尚絅学院大学

学校教育学類 お知らせ

【学校教育学類】(自分の)授業がうまくなりたい! (学生に)なってほしい!

2026/07/24

授業づくりを大切にする教師の育成

 教職を志す学生を見ていると、実に様々なことに関心をもっていることに気付かされます。それと同時に、教育に関わる人間は、こんなにも色々なことを大事にしていかなければならないのだなあと、小学校にいたはずの自分もしみじみと実感します。

 教師として教育活動を展開していくにあたり、何を自分自身の教育観の中心に据え置くのかというのは非常に重要です。生徒指導に力を入れる先生、毎日学級だよりを発行して保護者との関係を築こうとする先生、朝の会や帰りの会を工夫して学級の認め合いの雰囲気を醸成しようとする先生……。色々な先生方を見てきましたが、きっと各々、自分自身の中で信念をもって取り組んでいることには変わりないのだと思います。

 私が小学校教師の頃、自分自身の教育観の中で最も大切にしているのは「授業づくり」でした。学校生活の中で一番長い時間を過ごすのは授業ですから、子どもたちが授業を通して物事を考える楽しさを知り、様々なことが分かる・できるようになっていくことが最重要ではないでしょうか。この考えは大学教員になってからもまったくブレることはありませんし、譲るつもりもありません。小学校から大学へと場は変わりましたが、私は自分で授業を行うことが大好きで、どうやったら学習者に興味をもってもらえるか、分かりやすく理解してもらえるかを日々試行錯誤しながら考えています。やればやるだけ「もっとうまくなりたい!」という思いは募る一方です。そんな私ですので、授業を履修する学生には授業づくりを決して疎かにしないようにと熱く伝え続けています。

3年次開講科目「国語科教育法Ⅲ」

 3年次開講科目の「国語科教育法Ⅲ」は、中学校教諭免許(国語科)を取得希望する学生が履修している授業です。この授業では、学生一人一人が小学校または中学校の教材から一つを選択し、それを基に小学校教材ならば45分、中学校教材ならば50分の授業をデザインします。そして、他の学生を児童生徒役として、自分自身の授業デザインに沿って模擬授業を実施します。3年生は後期に小学校の教育実習があるので、それに向けた練習を兼ねるという意図もあります。

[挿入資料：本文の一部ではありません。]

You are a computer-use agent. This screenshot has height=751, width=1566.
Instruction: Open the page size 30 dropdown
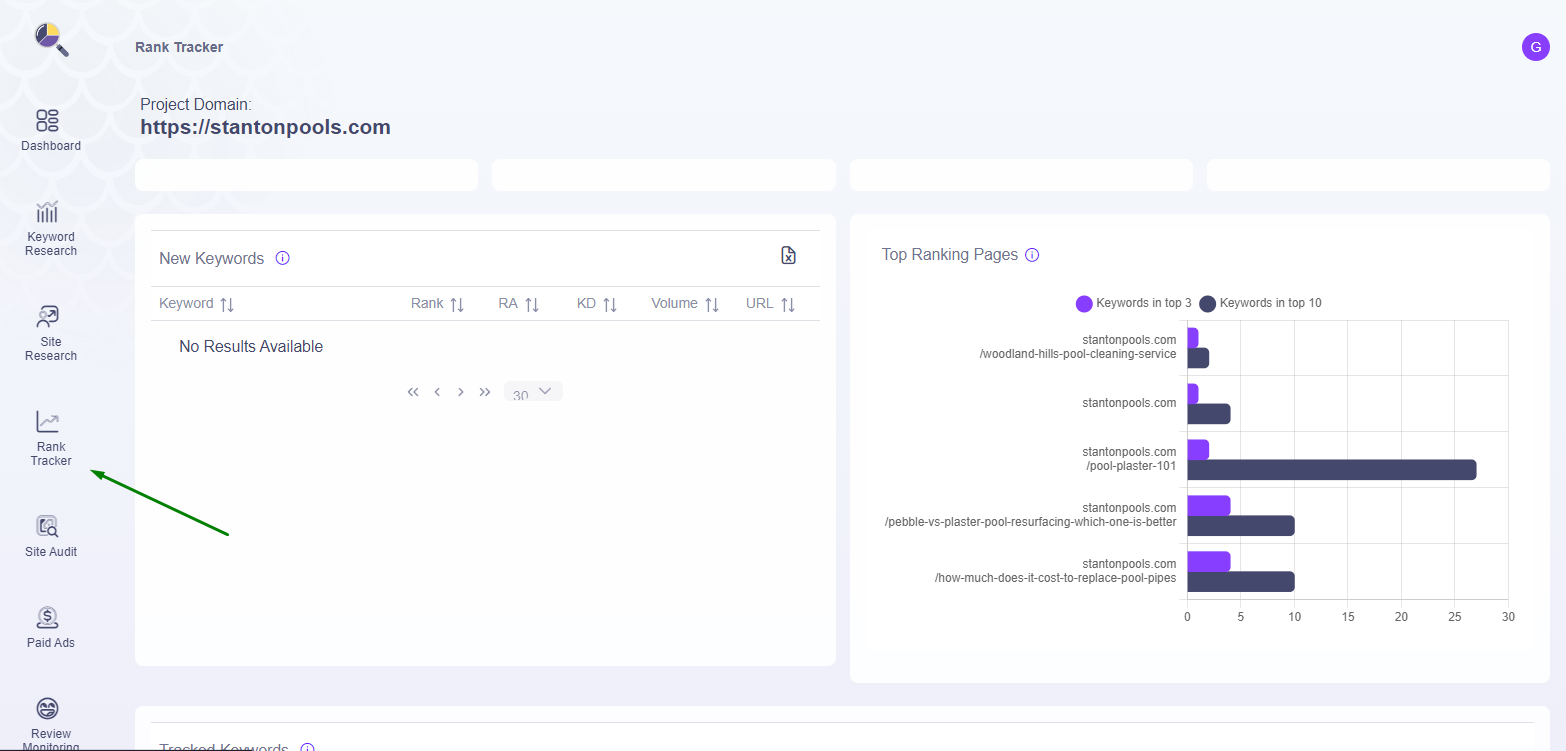533,390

 教員免許を取得するカリキュラムを設定している大学の授業では、どこでも模擬授業を行わせますが、規模が大きい所では一人一人が模擬授業を行えるわけではなく、グループで、短時間で済ませてしまいます。実際の授業時間と同じだけ模擬授業を行い、その後すぐに検討会を行って議論ができるというのは、尚絅学院大学ならではの強みです。


 模擬授業に当たっては「学習指導案」という授業の計画書を事前に作成して臨みますが、学習指導案はあくまで「案」。実際に授業を進めていく中で、教師が予定していた言葉とは異なった問い掛けをすることになったり、それによって全く予想外の答えが返ってきたり……。どれだけ入念に準備をしていたとしても、なかなか思い通りにいかないのが授業です。慣れないうちはそれに思い悩みますが、これがだんだんと楽しめるようになってくるから不思議なものです(私見です。楽しめない人もいます)。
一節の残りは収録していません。